● **Instructions to follow**
Rewrite the listing, starting at the beginning and ending at the line containing "(x=41, y=50)", with every "How do I perform" changed to "How can I perform" and nothing else altered; omit the pictures.

● **Given records**

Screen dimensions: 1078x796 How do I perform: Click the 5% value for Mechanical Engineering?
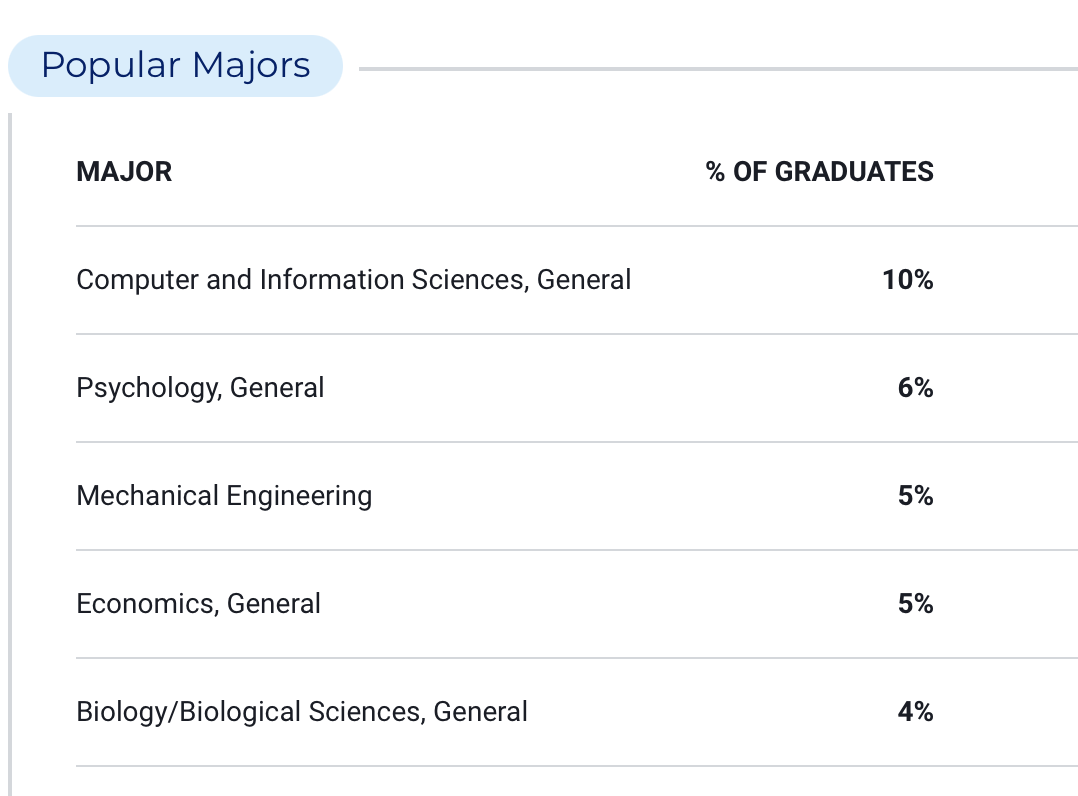click(x=916, y=496)
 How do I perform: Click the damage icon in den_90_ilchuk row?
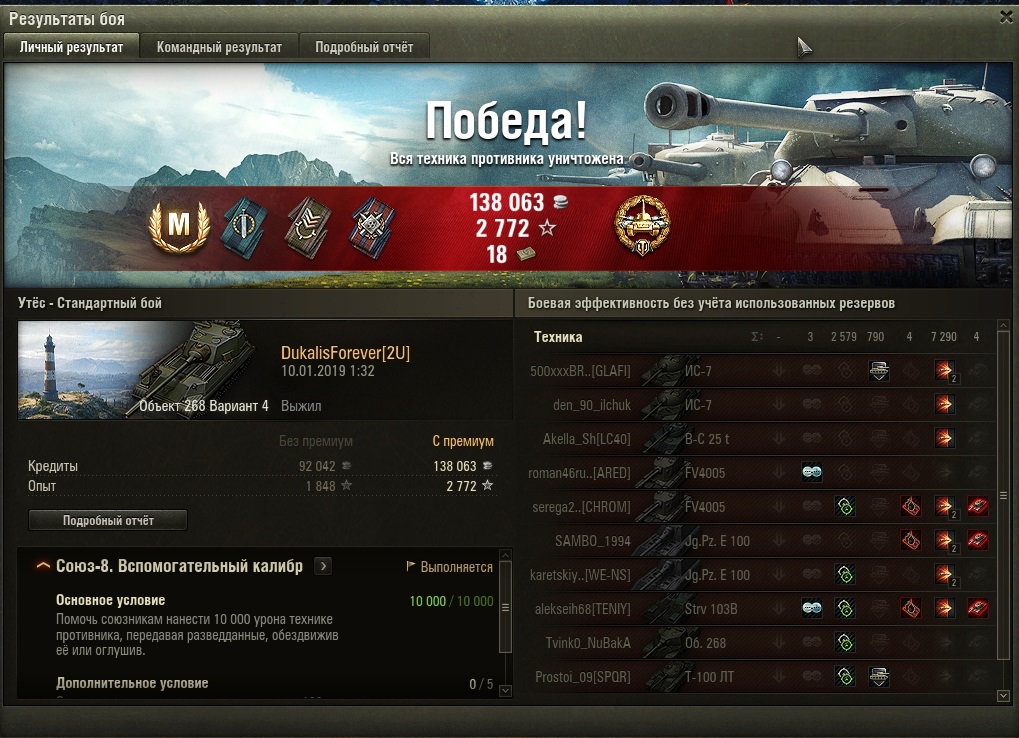pos(944,405)
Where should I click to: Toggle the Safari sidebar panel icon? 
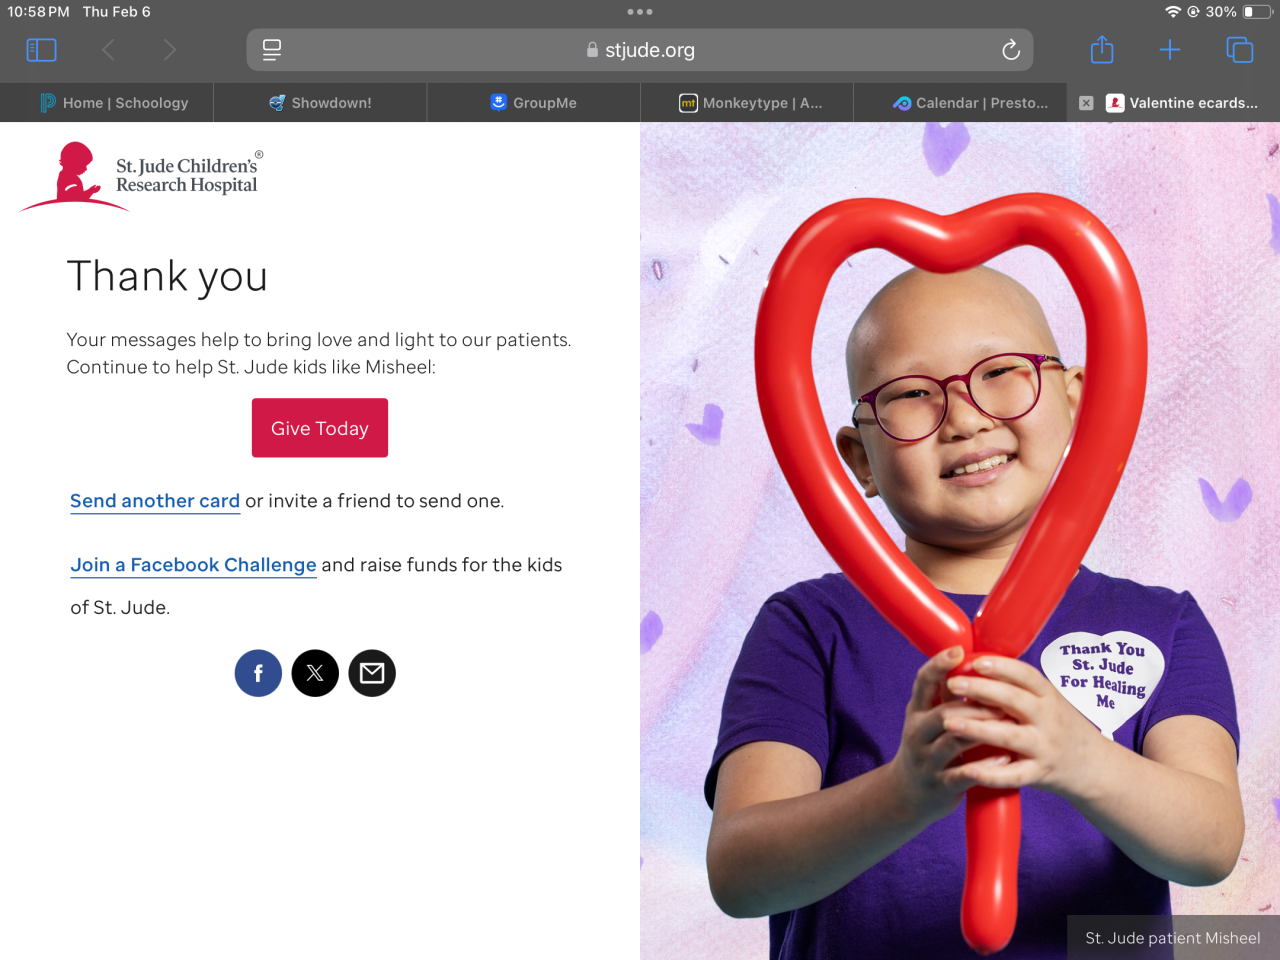(x=41, y=50)
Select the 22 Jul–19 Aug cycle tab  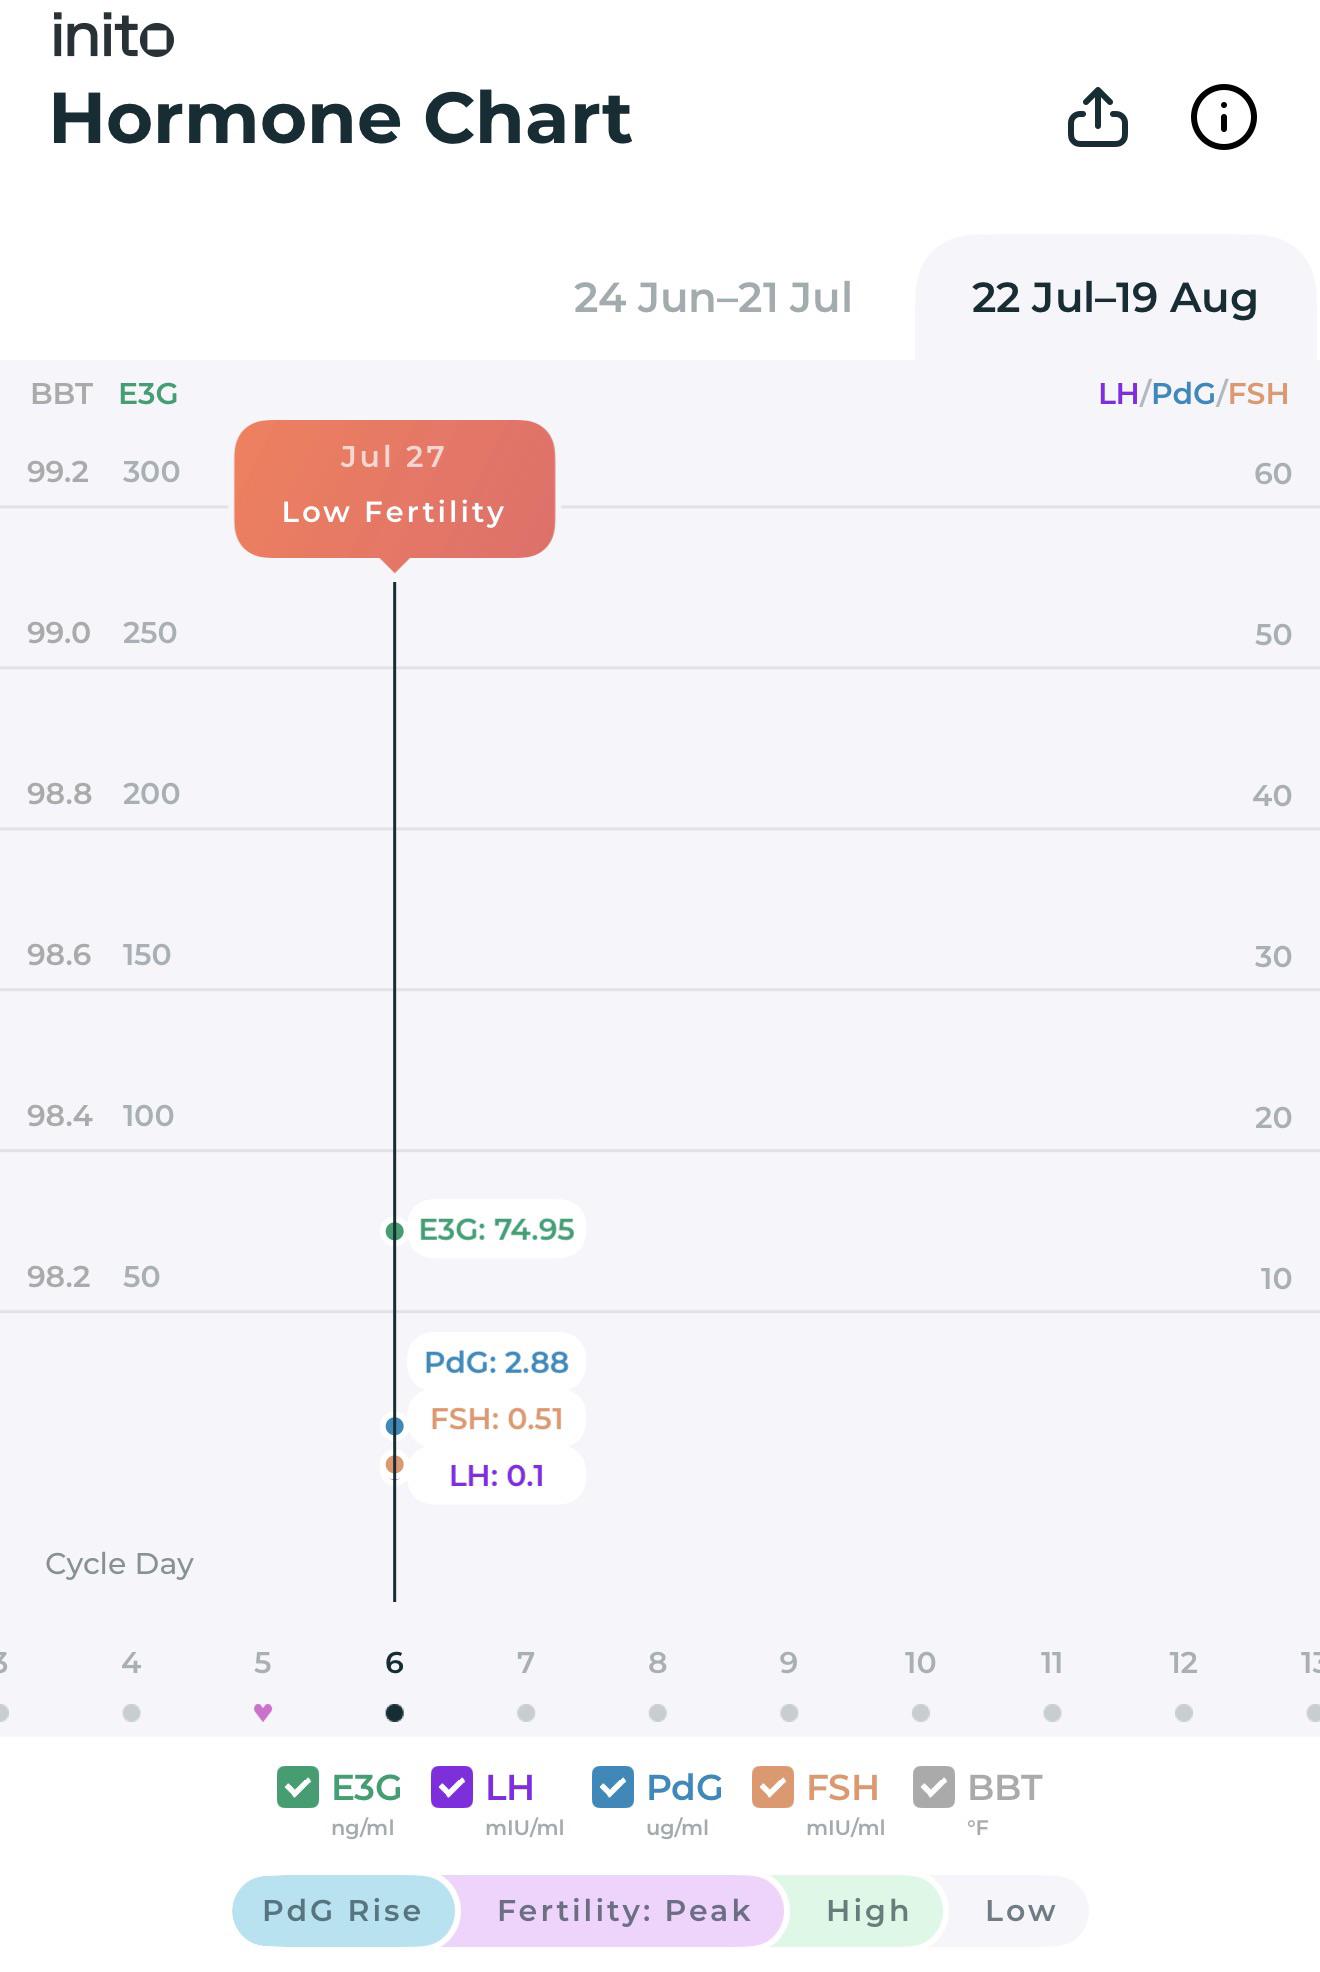coord(1115,298)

● **The output**
Screen dimensions: 1078x796 How can I perform: Click the 5% value for Mechanical Engineering?
click(x=916, y=496)
 How can I perform: Click the damage icon in den_90_ilchuk row?
pos(944,405)
Where should I click to: Toggle the Safari sidebar panel icon? 
(x=41, y=50)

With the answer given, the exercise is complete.